YOUR INSTRUCTIONS:
Word for word, return the entries listed below.

TASK INPUTS:
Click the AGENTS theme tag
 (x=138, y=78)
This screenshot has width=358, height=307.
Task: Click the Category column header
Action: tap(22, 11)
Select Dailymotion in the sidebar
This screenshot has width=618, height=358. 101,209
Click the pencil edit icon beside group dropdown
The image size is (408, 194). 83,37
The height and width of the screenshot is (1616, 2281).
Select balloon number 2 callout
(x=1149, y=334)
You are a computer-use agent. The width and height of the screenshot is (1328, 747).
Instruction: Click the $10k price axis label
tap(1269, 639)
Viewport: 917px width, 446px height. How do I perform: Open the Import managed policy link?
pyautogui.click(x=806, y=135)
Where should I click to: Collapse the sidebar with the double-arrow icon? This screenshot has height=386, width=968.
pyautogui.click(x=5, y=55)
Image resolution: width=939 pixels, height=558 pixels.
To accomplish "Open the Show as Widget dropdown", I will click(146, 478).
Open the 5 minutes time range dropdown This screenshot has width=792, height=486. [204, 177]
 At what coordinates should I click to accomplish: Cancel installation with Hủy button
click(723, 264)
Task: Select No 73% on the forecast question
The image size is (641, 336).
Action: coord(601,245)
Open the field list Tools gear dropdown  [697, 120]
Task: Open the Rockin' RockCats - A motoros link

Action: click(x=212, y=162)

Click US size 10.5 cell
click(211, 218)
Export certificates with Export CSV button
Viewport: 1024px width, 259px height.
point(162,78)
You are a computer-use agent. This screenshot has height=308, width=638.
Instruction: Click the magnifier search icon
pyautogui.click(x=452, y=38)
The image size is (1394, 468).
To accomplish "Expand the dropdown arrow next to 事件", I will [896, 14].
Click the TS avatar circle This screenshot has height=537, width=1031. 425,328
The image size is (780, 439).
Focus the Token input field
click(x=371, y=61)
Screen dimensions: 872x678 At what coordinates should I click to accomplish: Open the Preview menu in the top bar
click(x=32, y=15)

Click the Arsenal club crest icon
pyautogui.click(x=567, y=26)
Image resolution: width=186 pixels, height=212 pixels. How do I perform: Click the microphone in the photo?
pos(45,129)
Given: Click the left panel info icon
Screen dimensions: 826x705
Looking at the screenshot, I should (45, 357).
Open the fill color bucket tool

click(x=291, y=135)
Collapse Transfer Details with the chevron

TASK RESULT:
Click the AGENTS theme tag
 (x=138, y=78)
This screenshot has width=358, height=307.
Task: Click the Category column header
Action: tap(22, 11)
Select Dailymotion in the sidebar
This screenshot has width=618, height=358. 101,209
Click the pencil edit icon beside group dropdown
The image size is (408, 194). 83,37
The height and width of the screenshot is (1616, 2281).
Select balloon number 2 callout
(x=1149, y=334)
You are a computer-use agent. The width and height of the screenshot is (1328, 747).
Instruction: Click the $10k price axis label
tap(1269, 639)
Viewport: 917px width, 446px height. How do I perform: Open the Import managed policy link?
pyautogui.click(x=806, y=135)
Where should I click to: Collapse the sidebar with the double-arrow icon? This screenshot has height=386, width=968.
pyautogui.click(x=5, y=55)
Image resolution: width=939 pixels, height=558 pixels.
To accomplish "Open the Show as Widget dropdown", I will click(146, 478).
Open the 5 minutes time range dropdown This screenshot has width=792, height=486. [204, 177]
 At what coordinates should I click to accomplish: Cancel installation with Hủy button
click(723, 264)
Task: Select No 73% on the forecast question
The image size is (641, 336).
Action: coord(601,245)
Open the field list Tools gear dropdown  [697, 120]
Task: Open the Rockin' RockCats - A motoros link

Action: click(x=212, y=162)

Click US size 10.5 cell
click(211, 218)
Export certificates with Export CSV button
Viewport: 1024px width, 259px height.
point(162,78)
You are a computer-use agent. This screenshot has height=308, width=638.
Instruction: Click the magnifier search icon
pyautogui.click(x=452, y=38)
The image size is (1394, 468).
To accomplish "Expand the dropdown arrow next to 事件", I will [896, 14].
Click the TS avatar circle This screenshot has height=537, width=1031. 425,328
The image size is (780, 439).
Focus the Token input field
click(x=371, y=61)
Screen dimensions: 872x678 At what coordinates should I click to accomplish: Open the Preview menu in the top bar
click(x=32, y=15)

Click the Arsenal club crest icon
pyautogui.click(x=567, y=26)
Image resolution: width=186 pixels, height=212 pixels. How do I perform: Click the microphone in the photo?
pos(45,129)
Given: Click the left panel info icon
Screen dimensions: 826x705
Looking at the screenshot, I should (45, 357).
Open the fill color bucket tool

click(x=291, y=135)
Collapse Transfer Details with the chevron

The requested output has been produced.